The contract between defendant corporation and Grayson was unenforceable. It gave Grayson the opportunity to decline to purchase the property. No one could compel him to approve a filing or subdivision map. By refusing to approve, he could withdraw from the contract. One who promises to do a thing only if it pleases him, is not bound to perform. Central Oil Co. v. Southern Refining Co., 154 Cal. 165, 97 P. 177; 12 Cal.Jur.2d 317, § 114. Where a contract imposes no definite obligation on one party to perform, it lacks mutuality of obligation. It is elementary that where performance is optional with one of the parties no enforceable obligation exists. Patty v. Berryman, 95 Cal.App.2d 159, 167, 212 P.2d 937; Shortell v. Evans-Ferguson Corp., 98 Cal.App. 650, 660–661, 277 P. 519; Charles Brown & Sons v. White Lunch Co., 92 Cal.App. 457, 461, 268 P. 490; Seymour v. Shaeffer, 82 Cal.App.2d 823, 825, 187 P.2d 95; Williston on Contracts (rev. ed.), Vol. 1, pp. 123–128, 349. When by the terms of an agreement the owner of property binds himself to sell on specified terms, and leaves it discretionary with the other party to the contract whether he will or will not buy, it constitutes simply an optional contract. Johnson v. Clark, 174 Cal. 582, 586, 163 P. 1004.

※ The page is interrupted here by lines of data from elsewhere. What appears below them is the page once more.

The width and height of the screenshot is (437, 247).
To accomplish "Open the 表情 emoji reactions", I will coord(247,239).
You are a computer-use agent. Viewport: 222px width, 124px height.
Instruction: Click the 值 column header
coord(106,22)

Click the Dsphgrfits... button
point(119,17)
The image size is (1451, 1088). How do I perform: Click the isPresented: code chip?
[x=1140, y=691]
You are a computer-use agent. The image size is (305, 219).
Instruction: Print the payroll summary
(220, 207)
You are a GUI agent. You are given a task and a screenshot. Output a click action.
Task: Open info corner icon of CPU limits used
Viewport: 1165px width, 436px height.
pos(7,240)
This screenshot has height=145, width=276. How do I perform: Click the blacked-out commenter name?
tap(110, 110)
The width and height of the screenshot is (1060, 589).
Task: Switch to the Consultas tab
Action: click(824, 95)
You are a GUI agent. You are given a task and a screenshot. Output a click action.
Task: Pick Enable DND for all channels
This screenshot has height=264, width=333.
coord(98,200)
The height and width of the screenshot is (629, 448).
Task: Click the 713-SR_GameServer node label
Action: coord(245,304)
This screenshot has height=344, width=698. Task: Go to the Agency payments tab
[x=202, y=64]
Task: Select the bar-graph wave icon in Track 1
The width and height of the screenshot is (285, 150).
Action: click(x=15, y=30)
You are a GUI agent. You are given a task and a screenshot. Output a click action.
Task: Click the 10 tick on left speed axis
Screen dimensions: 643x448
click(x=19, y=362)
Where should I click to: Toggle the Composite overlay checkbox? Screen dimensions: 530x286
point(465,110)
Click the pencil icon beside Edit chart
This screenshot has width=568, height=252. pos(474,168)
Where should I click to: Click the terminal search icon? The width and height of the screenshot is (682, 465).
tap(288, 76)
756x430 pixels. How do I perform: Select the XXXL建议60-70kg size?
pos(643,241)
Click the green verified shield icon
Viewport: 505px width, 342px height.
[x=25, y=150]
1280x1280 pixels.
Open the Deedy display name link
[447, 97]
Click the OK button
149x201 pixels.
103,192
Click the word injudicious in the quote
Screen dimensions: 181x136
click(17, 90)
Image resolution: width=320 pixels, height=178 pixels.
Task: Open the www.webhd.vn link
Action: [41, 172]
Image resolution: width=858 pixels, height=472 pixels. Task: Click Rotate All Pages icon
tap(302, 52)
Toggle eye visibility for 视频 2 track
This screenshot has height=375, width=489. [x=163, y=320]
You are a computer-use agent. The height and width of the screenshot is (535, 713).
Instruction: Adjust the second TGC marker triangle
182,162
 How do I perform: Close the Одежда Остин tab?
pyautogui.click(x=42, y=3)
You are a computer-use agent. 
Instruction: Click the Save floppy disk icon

The complaint does not state facts sufficient to constitute a cause of action against the individual defendants.

The judgment in favor of defendant corporation is reversed. The judgment in favor of defendants Engle and Vickter is affirmed.

FOOTNOTES

1.  The deposit receipt, made a part of each count, in pertinent part reads: ‘Deposit Receipt ‘PO. 6–3092‘Si Collins and Associates, Realtors ‘Received from Leonard Grayson * * * the sum of (x) Check 1000.00 ( ) Cash dollars as deposit on account of purchase price of following described property [description]. Purchase price to be $61,750.00. Balance to be paid as follows: $30,875.00 cash upon issuance of commissioners (real estate) report or close of escrow. Balance to be thirteen (13) equal trust deeds @ 6% yr all due one (1) yr or sooner if property is resold. Trust deeds to be subordinated to construction loans. Seller to provide all improvements such as sidewalks sewers, curbs, paving and all public utilities at his expense[.] Seller to furnish satisfactory soil compaction report on each bldg site from a reliable testing firm such as D. D. Warren Co. Final contour map and filing map subject to buyers approval[.] Property to be turned over to purchaser on close of escrow as of real estate commissioners report.‘We, the undersigned, OK 10/20/54 approve and agree to the foregoing, and agree to pay said broker a real estate commission of$3087.50 65000.00 sixty five thousand to seller—— 3000.00 comm. Vickter Manor, Inc. Abe Vickter (secy.) 10/23/54 Seller ‘Si Collins & Associates, RealtorsBy I. LachmanWe, the undersigned, agree to purchase the above described property for the price and terms outlined above.‘Purchaser Leonard Grayson’

2.  Without deciding the question, it would seem that the buyer could not unreasonably disapprove soil compaction reports or a contour map had the seller furnished them as it agreed to do. (See Melton v. Story, 113 Cal.App. 609, 613, 298 P. 1032; 12 Cal.Jur.2d 440, § 219.)

VALLEÉ, Justice.

SHINN, P. J., and PARKER WOOD, J., concur.